— WHAT IS REQUIRED —
Rewrite all of the entries below, changing "Identify the location of" to "Give the position of" and leaving everything else unchanged.

— INPUT RECORDS —

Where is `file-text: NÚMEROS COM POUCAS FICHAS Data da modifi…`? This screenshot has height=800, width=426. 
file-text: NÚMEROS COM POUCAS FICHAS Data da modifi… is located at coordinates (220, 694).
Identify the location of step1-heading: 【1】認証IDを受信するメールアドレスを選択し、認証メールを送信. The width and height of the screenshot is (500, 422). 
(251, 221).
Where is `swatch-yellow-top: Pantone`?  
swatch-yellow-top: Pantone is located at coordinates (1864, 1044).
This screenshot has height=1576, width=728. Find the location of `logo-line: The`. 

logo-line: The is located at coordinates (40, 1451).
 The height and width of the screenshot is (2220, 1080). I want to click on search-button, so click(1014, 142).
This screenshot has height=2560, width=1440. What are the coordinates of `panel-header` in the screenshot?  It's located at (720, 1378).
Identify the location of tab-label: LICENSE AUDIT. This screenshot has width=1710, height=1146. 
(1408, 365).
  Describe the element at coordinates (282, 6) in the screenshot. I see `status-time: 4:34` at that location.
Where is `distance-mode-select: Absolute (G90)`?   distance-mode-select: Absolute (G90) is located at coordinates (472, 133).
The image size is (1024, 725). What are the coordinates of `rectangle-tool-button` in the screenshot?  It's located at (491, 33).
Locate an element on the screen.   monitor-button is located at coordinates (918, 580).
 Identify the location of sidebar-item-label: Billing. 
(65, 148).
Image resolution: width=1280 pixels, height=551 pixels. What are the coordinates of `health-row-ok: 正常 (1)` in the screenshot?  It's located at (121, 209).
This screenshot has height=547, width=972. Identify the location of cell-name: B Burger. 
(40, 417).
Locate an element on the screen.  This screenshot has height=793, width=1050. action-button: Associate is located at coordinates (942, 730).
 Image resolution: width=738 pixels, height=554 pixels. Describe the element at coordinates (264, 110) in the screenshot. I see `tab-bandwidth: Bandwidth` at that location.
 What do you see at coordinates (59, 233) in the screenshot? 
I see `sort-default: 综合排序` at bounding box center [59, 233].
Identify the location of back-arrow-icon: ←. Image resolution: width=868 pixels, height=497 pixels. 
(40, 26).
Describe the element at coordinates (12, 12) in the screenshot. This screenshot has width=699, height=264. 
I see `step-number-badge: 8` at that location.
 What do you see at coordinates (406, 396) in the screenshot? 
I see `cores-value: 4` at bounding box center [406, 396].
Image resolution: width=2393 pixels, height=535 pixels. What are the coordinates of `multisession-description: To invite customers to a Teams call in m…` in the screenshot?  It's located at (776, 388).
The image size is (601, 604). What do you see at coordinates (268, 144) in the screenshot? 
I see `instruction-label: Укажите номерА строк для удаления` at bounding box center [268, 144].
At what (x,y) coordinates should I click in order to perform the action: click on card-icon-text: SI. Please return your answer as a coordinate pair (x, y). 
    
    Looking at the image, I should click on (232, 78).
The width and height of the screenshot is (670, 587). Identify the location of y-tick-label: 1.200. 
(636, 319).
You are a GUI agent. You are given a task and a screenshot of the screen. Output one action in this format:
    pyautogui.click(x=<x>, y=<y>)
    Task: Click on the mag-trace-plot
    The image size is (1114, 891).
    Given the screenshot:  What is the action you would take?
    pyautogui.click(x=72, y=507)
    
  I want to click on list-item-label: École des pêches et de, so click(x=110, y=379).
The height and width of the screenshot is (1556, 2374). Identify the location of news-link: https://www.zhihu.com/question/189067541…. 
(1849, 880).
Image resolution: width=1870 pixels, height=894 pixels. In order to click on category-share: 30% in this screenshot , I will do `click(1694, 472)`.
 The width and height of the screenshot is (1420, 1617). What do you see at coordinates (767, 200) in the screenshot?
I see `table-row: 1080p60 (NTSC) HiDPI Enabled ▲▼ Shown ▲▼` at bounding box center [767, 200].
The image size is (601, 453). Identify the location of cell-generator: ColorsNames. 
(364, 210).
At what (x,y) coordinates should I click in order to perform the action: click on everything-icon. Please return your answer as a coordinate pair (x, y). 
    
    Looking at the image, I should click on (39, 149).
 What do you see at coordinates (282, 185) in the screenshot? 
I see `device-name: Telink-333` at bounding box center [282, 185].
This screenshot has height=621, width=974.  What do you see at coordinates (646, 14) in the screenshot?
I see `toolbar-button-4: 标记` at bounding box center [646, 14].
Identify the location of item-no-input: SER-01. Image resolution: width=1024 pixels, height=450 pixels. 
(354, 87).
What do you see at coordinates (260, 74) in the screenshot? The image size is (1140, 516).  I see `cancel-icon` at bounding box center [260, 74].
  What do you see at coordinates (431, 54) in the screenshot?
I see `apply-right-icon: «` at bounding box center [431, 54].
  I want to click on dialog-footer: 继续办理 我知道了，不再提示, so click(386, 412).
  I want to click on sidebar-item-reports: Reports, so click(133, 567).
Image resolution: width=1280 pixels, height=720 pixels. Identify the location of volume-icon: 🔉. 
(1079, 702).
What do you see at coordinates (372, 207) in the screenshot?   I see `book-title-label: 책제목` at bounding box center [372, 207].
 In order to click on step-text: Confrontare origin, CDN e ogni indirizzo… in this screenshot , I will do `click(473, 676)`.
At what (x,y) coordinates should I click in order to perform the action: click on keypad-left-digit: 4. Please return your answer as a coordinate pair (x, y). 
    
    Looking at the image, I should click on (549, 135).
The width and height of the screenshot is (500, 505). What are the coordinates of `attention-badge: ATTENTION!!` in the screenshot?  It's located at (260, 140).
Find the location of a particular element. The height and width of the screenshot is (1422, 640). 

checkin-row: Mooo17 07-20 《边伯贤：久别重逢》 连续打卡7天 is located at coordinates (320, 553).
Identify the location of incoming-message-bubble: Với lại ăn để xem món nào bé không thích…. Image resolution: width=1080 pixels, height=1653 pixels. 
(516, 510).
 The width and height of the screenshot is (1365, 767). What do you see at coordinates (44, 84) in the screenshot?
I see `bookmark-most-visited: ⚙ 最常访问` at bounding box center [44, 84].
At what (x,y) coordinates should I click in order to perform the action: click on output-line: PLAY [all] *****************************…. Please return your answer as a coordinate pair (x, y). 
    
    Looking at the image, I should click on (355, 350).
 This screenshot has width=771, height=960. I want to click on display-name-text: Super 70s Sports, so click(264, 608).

— RESULT OF THE TASK —
Where is `file-text: NÚMEROS COM POUCAS FICHAS Data da modifi…`? This screenshot has height=800, width=426. 
file-text: NÚMEROS COM POUCAS FICHAS Data da modifi… is located at coordinates (220, 694).
Give the position of step1-heading: 【1】認証IDを受信するメールアドレスを選択し、認証メールを送信. The width and height of the screenshot is (500, 422). 
(251, 221).
Where is `swatch-yellow-top: Pantone`?  
swatch-yellow-top: Pantone is located at coordinates (1864, 1044).
This screenshot has height=1576, width=728. Find the location of `logo-line: The`. 

logo-line: The is located at coordinates (40, 1451).
 The height and width of the screenshot is (2220, 1080). I want to click on search-button, so click(1014, 142).
This screenshot has height=2560, width=1440. What are the coordinates of `panel-header` in the screenshot?  It's located at (720, 1378).
Give the position of tab-label: LICENSE AUDIT. This screenshot has width=1710, height=1146. 
(1408, 365).
  Describe the element at coordinates (282, 6) in the screenshot. I see `status-time: 4:34` at that location.
Where is `distance-mode-select: Absolute (G90)`?   distance-mode-select: Absolute (G90) is located at coordinates (472, 133).
The image size is (1024, 725). What are the coordinates of `rectangle-tool-button` in the screenshot?  It's located at (491, 33).
Locate an element on the screen.   monitor-button is located at coordinates (918, 580).
 Give the position of sidebar-item-label: Billing. 
(65, 148).
Image resolution: width=1280 pixels, height=551 pixels. What are the coordinates of `health-row-ok: 正常 (1)` in the screenshot?  It's located at (121, 209).
This screenshot has height=547, width=972. Give the position of cell-name: B Burger. 
(40, 417).
Locate an element on the screen.  This screenshot has height=793, width=1050. action-button: Associate is located at coordinates (942, 730).
 Image resolution: width=738 pixels, height=554 pixels. Describe the element at coordinates (264, 110) in the screenshot. I see `tab-bandwidth: Bandwidth` at that location.
 What do you see at coordinates (59, 233) in the screenshot? 
I see `sort-default: 综合排序` at bounding box center [59, 233].
Give the position of back-arrow-icon: ←. Image resolution: width=868 pixels, height=497 pixels. 
(40, 26).
Describe the element at coordinates (12, 12) in the screenshot. This screenshot has width=699, height=264. 
I see `step-number-badge: 8` at that location.
 What do you see at coordinates (406, 396) in the screenshot? 
I see `cores-value: 4` at bounding box center [406, 396].
Image resolution: width=2393 pixels, height=535 pixels. What are the coordinates of `multisession-description: To invite customers to a Teams call in m…` in the screenshot?  It's located at (776, 388).
The image size is (601, 604). What do you see at coordinates (268, 144) in the screenshot? 
I see `instruction-label: Укажите номерА строк для удаления` at bounding box center [268, 144].
At what (x,y) coordinates should I click in order to perform the action: click on card-icon-text: SI. Please return your answer as a coordinate pair (x, y). 
    
    Looking at the image, I should click on (232, 78).
The width and height of the screenshot is (670, 587). Give the position of y-tick-label: 1.200. 
(636, 319).
You are a GUI agent. You are given a task and a screenshot of the screen. Output one action in this format:
    pyautogui.click(x=<x>, y=<y>)
    Task: Click on the mag-trace-plot
    The image size is (1114, 891).
    Given the screenshot:  What is the action you would take?
    pyautogui.click(x=72, y=507)
    
  I want to click on list-item-label: École des pêches et de, so click(x=110, y=379).
The height and width of the screenshot is (1556, 2374). Give the position of news-link: https://www.zhihu.com/question/189067541…. 
(1849, 880).
Image resolution: width=1870 pixels, height=894 pixels. In order to click on category-share: 30% in this screenshot , I will do `click(1694, 472)`.
 The width and height of the screenshot is (1420, 1617). What do you see at coordinates (767, 200) in the screenshot?
I see `table-row: 1080p60 (NTSC) HiDPI Enabled ▲▼ Shown ▲▼` at bounding box center [767, 200].
The image size is (601, 453). Give the position of cell-generator: ColorsNames. 
(364, 210).
At what (x,y) coordinates should I click in order to perform the action: click on everything-icon. Please return your answer as a coordinate pair (x, y). 
    
    Looking at the image, I should click on (39, 149).
 What do you see at coordinates (282, 185) in the screenshot? 
I see `device-name: Telink-333` at bounding box center [282, 185].
This screenshot has height=621, width=974.  What do you see at coordinates (646, 14) in the screenshot?
I see `toolbar-button-4: 标记` at bounding box center [646, 14].
Give the position of item-no-input: SER-01. Image resolution: width=1024 pixels, height=450 pixels. 
(354, 87).
What do you see at coordinates (260, 74) in the screenshot? The image size is (1140, 516).  I see `cancel-icon` at bounding box center [260, 74].
  What do you see at coordinates (431, 54) in the screenshot?
I see `apply-right-icon: «` at bounding box center [431, 54].
  I want to click on dialog-footer: 继续办理 我知道了，不再提示, so click(386, 412).
  I want to click on sidebar-item-reports: Reports, so click(133, 567).
Image resolution: width=1280 pixels, height=720 pixels. Give the position of volume-icon: 🔉. 
(1079, 702).
What do you see at coordinates (372, 207) in the screenshot?   I see `book-title-label: 책제목` at bounding box center [372, 207].
 In order to click on step-text: Confrontare origin, CDN e ogni indirizzo… in this screenshot , I will do `click(473, 676)`.
At what (x,y) coordinates should I click in order to perform the action: click on keypad-left-digit: 4. Please return your answer as a coordinate pair (x, y). 
    
    Looking at the image, I should click on (549, 135).
The width and height of the screenshot is (500, 505). What are the coordinates of `attention-badge: ATTENTION!!` in the screenshot?  It's located at (260, 140).
Find the location of a particular element. The height and width of the screenshot is (1422, 640). 

checkin-row: Mooo17 07-20 《边伯贤：久别重逢》 连续打卡7天 is located at coordinates (320, 553).
Give the position of incoming-message-bubble: Với lại ăn để xem món nào bé không thích…. Image resolution: width=1080 pixels, height=1653 pixels. 
(516, 510).
 The width and height of the screenshot is (1365, 767). What do you see at coordinates (44, 84) in the screenshot?
I see `bookmark-most-visited: ⚙ 最常访问` at bounding box center [44, 84].
At what (x,y) coordinates should I click in order to perform the action: click on output-line: PLAY [all] *****************************…. Please return your answer as a coordinate pair (x, y). 
    
    Looking at the image, I should click on (355, 350).
 This screenshot has width=771, height=960. I want to click on display-name-text: Super 70s Sports, so click(264, 608).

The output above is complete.